Hence the intense concern to get into activities and regions that were previously not accesible. When you tip out a Ghadaffi or Allende or install a Suharto or Pinochet you enable great expansion of investment opportunities. Usually being “the leader of the free world” enables the access quietly and politely, via offers of aid and trade deals, etc., but from time to time invasion and regime change paves the way for a lot of good business. Most if not all of those 70+ wars were about making sure we could deal with governments that were prepared to run their economies in ways that suited us.

The major beneficiaries are of course rich world corporations and banks, and the military industrial complex that secures the access.  But you and I are also major beneficiaries.  We could not go on getting all that Tantalum if global resources were allowed to be devoted to global need.

So think carefully about bucketing US; they are doing the heavy lifting for you.

By the way what about the claim that the US is exceptional? It’s quite true. With respect to inequality, infant mortality, health services, life expectancy, imprisonment, voter registration, treatment of minorities, gender inequality, violence, gun ownership,  educational standards, drug dependence, racism, child care, environmental protection,  governance, aid per capita, social, militarism and military expenditure, international belligerence, and cohesion and social progress indicators…the US rates at the bottom or within the worst three OECD nations. Long ago the US was stolen by the rich. There is however no class war there.  Warren Buffet pointed out that there was, but his class won it.

When will it be realised that this is what capitalism leads to? When will it be realised that there are tight connections between US thuggery, sustainability and our affluence?

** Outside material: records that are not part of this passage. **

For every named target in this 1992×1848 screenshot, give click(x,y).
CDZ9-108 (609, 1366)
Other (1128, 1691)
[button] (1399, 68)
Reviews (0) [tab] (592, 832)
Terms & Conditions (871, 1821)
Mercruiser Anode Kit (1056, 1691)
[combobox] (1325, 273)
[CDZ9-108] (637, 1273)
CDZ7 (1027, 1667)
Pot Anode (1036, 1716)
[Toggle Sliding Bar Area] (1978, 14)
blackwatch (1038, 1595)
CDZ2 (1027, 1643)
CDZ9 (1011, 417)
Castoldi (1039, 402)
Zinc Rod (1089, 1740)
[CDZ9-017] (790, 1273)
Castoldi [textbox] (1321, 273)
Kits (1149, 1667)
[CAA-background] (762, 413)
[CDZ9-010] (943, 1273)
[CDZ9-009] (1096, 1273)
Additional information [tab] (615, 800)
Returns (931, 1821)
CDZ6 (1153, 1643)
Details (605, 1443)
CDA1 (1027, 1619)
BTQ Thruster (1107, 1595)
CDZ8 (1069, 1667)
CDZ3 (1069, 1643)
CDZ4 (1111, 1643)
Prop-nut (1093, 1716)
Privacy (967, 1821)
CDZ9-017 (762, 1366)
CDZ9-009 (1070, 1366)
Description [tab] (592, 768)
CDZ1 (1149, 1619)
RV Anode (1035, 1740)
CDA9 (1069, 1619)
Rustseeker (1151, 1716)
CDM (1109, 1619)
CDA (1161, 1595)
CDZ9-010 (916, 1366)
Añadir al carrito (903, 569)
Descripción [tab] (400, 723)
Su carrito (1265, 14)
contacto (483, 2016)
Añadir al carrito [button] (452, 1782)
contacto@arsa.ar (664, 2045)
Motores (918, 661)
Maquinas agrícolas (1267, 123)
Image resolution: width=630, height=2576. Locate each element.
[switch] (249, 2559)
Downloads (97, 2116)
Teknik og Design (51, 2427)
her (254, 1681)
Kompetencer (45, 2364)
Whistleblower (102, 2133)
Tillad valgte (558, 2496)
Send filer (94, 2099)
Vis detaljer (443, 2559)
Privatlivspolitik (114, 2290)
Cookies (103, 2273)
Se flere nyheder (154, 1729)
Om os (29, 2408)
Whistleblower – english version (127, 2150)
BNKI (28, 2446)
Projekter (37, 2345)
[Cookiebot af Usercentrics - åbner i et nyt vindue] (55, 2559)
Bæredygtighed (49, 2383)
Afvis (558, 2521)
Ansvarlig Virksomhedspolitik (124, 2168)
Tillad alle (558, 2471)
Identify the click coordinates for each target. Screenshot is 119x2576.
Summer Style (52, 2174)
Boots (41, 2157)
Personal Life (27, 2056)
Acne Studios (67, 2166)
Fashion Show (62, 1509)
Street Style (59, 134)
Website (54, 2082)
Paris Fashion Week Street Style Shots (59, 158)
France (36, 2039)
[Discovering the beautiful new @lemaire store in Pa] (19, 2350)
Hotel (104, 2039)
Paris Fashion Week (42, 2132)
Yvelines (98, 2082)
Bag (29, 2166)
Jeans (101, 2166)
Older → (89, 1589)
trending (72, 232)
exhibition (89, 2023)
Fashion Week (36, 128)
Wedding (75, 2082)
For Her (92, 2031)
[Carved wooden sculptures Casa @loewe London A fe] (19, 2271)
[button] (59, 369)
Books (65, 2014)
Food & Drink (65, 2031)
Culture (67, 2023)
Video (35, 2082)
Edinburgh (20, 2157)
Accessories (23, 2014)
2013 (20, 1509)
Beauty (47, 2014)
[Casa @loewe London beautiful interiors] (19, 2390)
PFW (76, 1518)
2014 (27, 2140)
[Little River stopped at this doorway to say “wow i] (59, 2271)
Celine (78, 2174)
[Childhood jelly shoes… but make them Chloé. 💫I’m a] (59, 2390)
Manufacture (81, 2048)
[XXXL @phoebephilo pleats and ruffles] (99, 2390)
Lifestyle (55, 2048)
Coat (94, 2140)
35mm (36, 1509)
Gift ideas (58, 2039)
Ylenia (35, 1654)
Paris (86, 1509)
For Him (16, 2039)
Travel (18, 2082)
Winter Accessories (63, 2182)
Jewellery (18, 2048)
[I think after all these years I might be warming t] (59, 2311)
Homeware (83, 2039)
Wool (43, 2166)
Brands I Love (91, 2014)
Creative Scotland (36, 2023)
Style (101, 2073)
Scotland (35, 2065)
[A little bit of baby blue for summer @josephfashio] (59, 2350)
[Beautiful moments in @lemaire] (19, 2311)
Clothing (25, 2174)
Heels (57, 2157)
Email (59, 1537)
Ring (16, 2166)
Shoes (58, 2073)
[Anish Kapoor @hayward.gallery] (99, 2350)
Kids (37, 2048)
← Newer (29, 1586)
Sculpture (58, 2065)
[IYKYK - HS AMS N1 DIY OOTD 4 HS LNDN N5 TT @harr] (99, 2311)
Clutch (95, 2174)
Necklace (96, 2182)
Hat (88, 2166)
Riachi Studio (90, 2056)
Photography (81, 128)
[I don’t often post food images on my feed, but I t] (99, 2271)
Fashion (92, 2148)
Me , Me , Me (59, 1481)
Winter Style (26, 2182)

If you insist on an economic system in which you allow what is done to be determined by what the few who own most of the capital think will maximise their wealth, then you must expect and endorse increasing effort to expand the empire. If you want affluence then you would be wise to remain heavily armed and continue to support your great and powerful friend.

When will it be realised that the only way out of this is to shift to far simpler lifestyles and systems in a post-capitalist world?